This book explores the themes within, and limits of, a dialogue between Martin Heidegger’s philosophy of being and Jacques Lacan’s post-Freudian metapsychology. It argues that a conceptual bridging between the two is possible, and lays the foundations of that bridge, starting with Heidegger and proceeding through the work of Lacan. After presenting an overview of key concepts of Heidegger’s ontology, Tombras sets out an incisive critique of modern science and psychoanalysis, and argues that psychoanalytic theory is vulnerable to this critique. The response comes from Lacan’s re-reading and recasting of fundamental Freudian insights, and his robust post-Freudian metapsychology. A broad discussion of Lacan’s work follows, which reveals its rupture with traditional philosophy, and demonstrates how it builds on and then reaches beyond Heidegger’s critique.

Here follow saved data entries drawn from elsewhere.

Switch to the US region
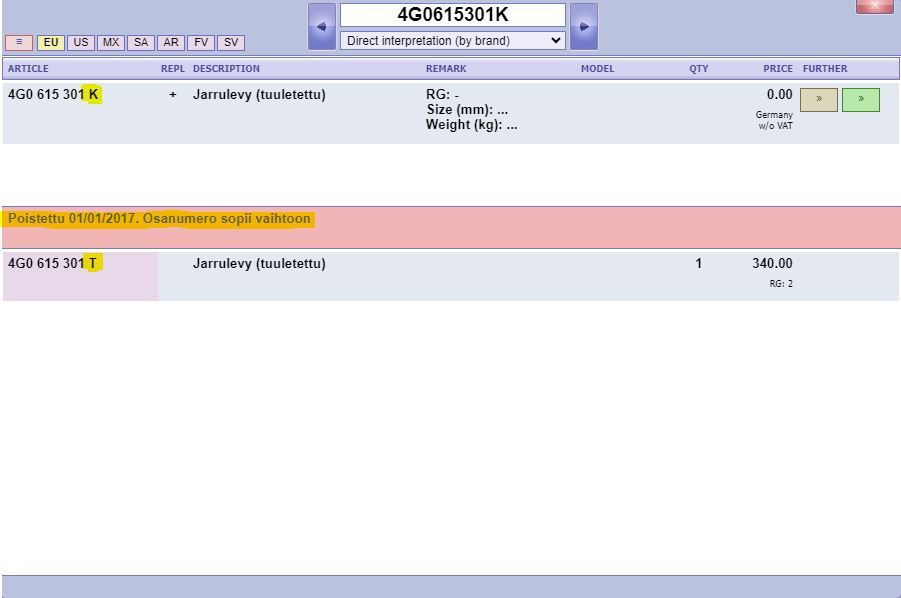 click(x=81, y=43)
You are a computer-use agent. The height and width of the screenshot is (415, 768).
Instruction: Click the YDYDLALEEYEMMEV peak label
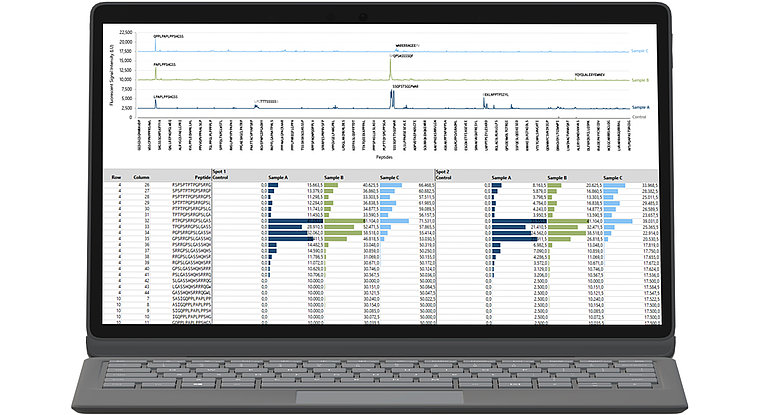pos(597,74)
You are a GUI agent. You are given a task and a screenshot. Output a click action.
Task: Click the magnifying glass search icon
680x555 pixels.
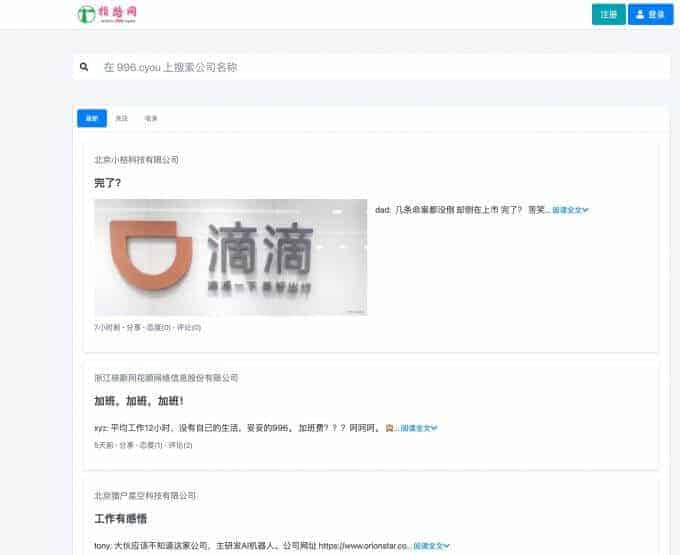coord(84,67)
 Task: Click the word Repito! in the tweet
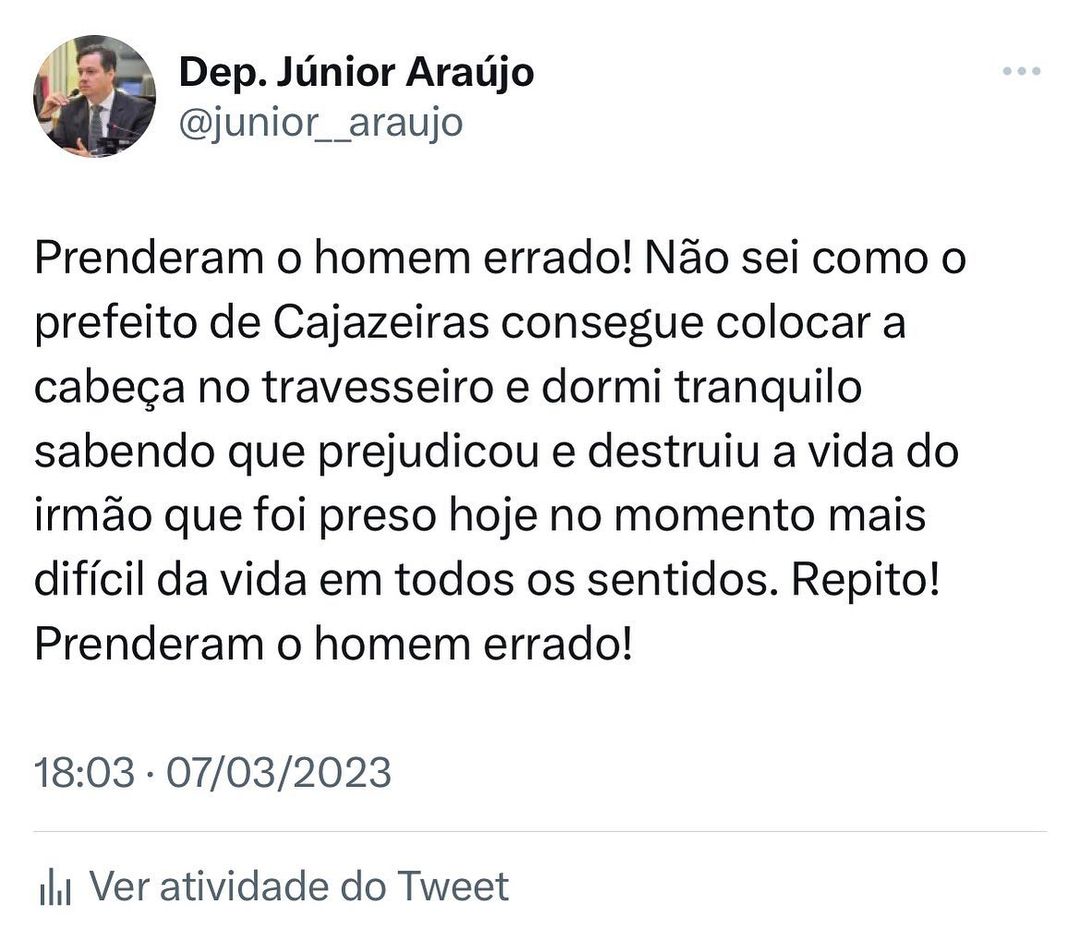(x=867, y=581)
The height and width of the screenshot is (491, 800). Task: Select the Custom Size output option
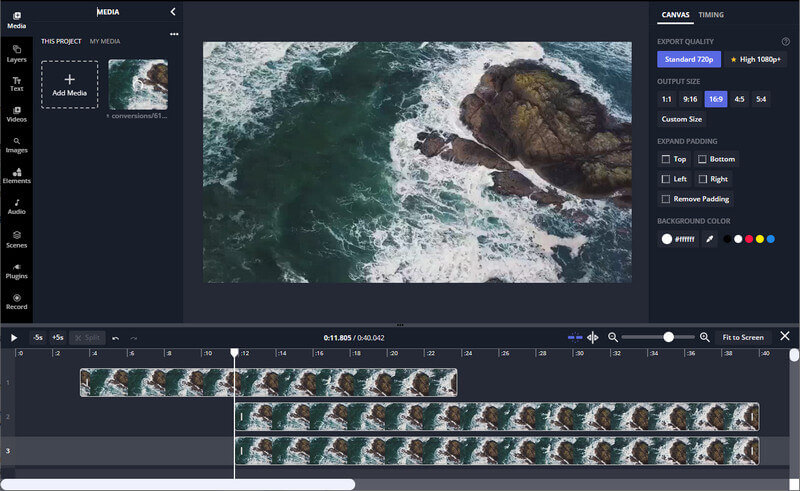click(x=682, y=119)
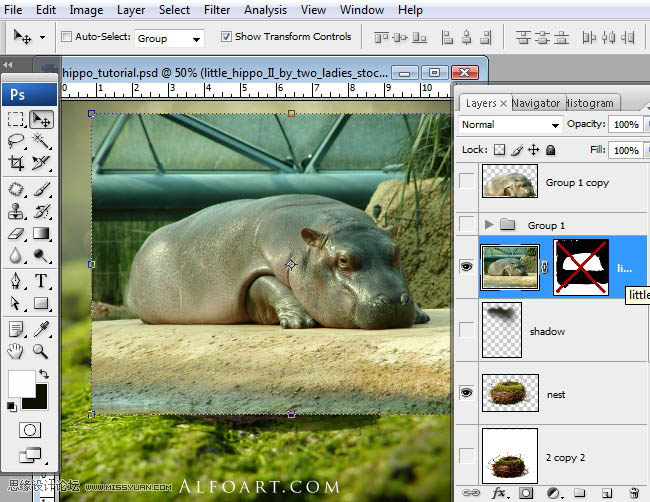Click lock all padlock icon

pyautogui.click(x=550, y=150)
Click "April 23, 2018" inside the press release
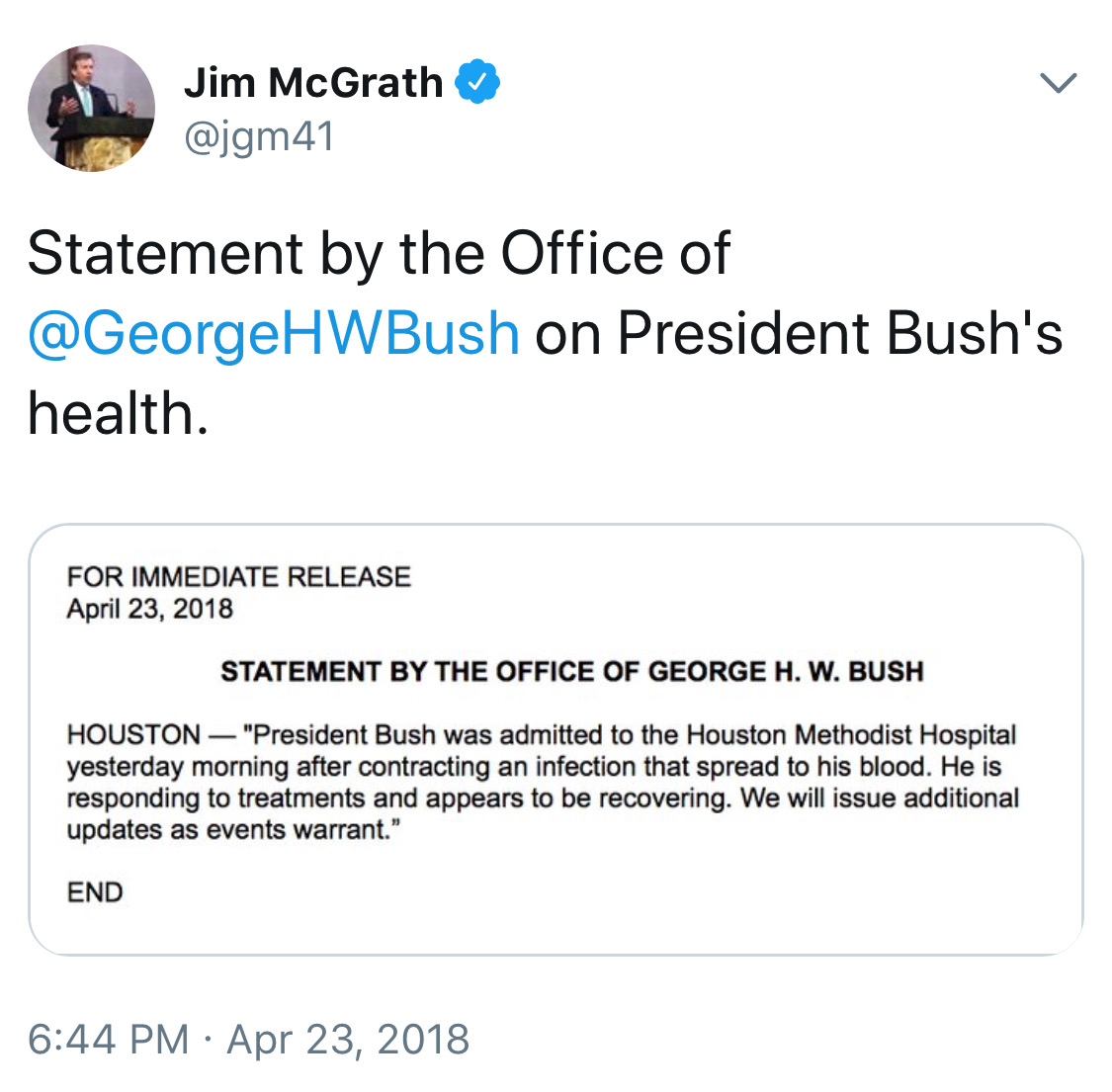Viewport: 1112px width, 1092px height. point(149,609)
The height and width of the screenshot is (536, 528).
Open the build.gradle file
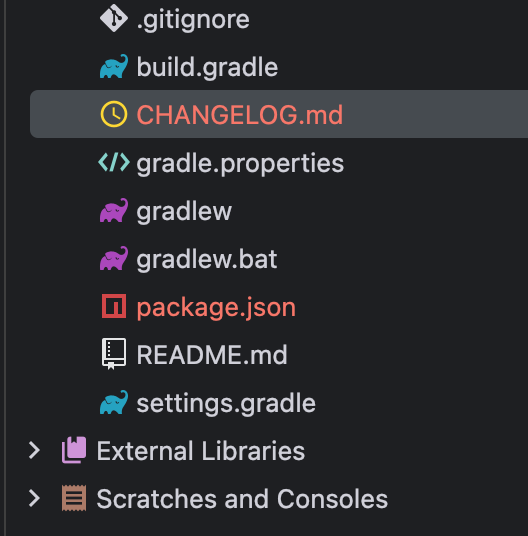207,67

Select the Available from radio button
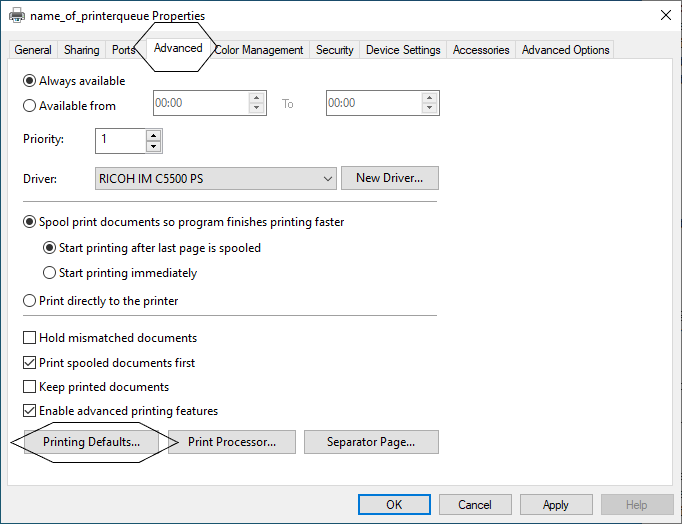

This book is informed by the terminology, insights, concepts, hypotheses, and conclusions of both Heidegger and Lacan.It discusses time and the body in jouissance; the emergence of the divided subject and signifierness; truth, agency and the event; and being and mathematical formalisation. Crucially, Tombras describes the ontological recursive construction of a shared ontic world and discusses the limits and historicity of this world. This book opens up new pathways in the study of ontology and epistemology and will appeal in particular to students and scholars of psychoanalysis and philosophy.
Christos Tombras is a supervising psychoanalyst with a Lacanian orientation, practicing in London, UK. Dr. Tombras is a member of the Centre for Freudian Analysis and Research, UK, and lectures, runs workshops and facilitates reading groups. His main research interest is in a dialogue between continental philosophy and psychoanalysis. He has published in both English and Greek.